Disclosure of Invention
Aiming at the defects of the prior art, the invention provides a preparation method of biomass porous carbon for water treatment, which solves the technical problem of how to improve the adsorption capacity of the biomass porous carbon.
In order to solve the technical problems, the technical scheme of the invention is as follows: a preparation method of biomass porous carbon for water treatment comprises the following steps:
preparing a dry biomass/alkaline activator mixture by a pretreatment process;
combusting the biomass/alkaline activator mixture in flame at 400-500 ℃ to obtain a black fluffy precursor;
and (2) carrying out segmented pyrolysis on the precursor in an inert gas atmosphere, wherein activation simultaneously occurs in the pyrolysis process: in the first stage of pyrolysis, the temperature is raised to 300 ℃ at the temperature raising speed of 3-10 ℃/min, and the temperature is kept for 1-3 h; the second stage of pyrolysis is to heat the mixture from 300 ℃ to 850 ℃ at a heating rate of 2-5 ℃/min and keep the temperature for 1-3 h;
cooling to room temperature after pyrolysis to obtain a semi-finished product, adding an excessive hydrochloric acid solution into the semi-finished product, uniformly stirring, standing for 4-6 hours, and filtering to obtain a black solid substance; repeatedly washing the black solid substance with deionized water, and filtering after each washing until the filtrate is neutral;
and drying the washed black solid matter at 105 ℃, and grinding the black solid matter after drying to obtain the biomass porous carbon which can be powder or porous carbon particles.

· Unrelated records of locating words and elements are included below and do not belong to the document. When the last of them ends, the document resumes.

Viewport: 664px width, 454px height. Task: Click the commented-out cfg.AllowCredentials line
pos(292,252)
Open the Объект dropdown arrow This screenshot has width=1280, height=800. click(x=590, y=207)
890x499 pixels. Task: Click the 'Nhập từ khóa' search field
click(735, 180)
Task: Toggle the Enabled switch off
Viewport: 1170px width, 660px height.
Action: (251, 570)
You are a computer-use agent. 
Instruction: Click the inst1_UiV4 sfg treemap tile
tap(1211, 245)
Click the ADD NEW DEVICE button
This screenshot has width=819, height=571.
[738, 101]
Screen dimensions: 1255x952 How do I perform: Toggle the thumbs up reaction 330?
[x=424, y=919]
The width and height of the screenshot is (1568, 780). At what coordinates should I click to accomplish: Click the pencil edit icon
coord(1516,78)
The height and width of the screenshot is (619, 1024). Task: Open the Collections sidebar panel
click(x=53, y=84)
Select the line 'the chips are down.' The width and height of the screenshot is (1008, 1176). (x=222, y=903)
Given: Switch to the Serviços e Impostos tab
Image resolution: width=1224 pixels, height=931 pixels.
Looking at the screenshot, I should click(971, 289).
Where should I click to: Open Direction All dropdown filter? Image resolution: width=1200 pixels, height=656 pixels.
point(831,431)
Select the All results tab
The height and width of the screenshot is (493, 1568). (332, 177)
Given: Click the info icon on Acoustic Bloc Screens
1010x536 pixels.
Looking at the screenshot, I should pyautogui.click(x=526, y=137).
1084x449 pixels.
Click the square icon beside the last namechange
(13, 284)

In order to obtain biomass porous carbon with higher adsorption capacity as much as possible, the flow rate of the inert gas is preferably controlled to be 40mL/min, and the concentration of hydrochloric acid is preferably controlled to be 1 mol/L.
Compared with the prior art, the invention has the following beneficial effects:
1. according to the invention, the biomass/alkaline activator mixture is subjected to combustion treatment before pyrolysis, so that oxygen-containing functional groups on the surface of the biomass porous carbon can be increased, and the increase of the oxygen-containing functional groups can promote the improvement of adsorption capacity. Meanwhile, the combustion treatment enables hemicellulose and cellulose in the biomass to be partially decomposed to generate carbon dioxide, carbon monoxide and other small molecule gases and bio-oil. The small molecular gas enables the biomass after combustion to be fluffy and porous, and the biological oil is further combusted and decomposed into carbon dioxide and water. The holes generated by combustion are maintained in the subsequent pyrolysis, and the activator can fully act with the biomass carbon substrate to obtain better activation effect.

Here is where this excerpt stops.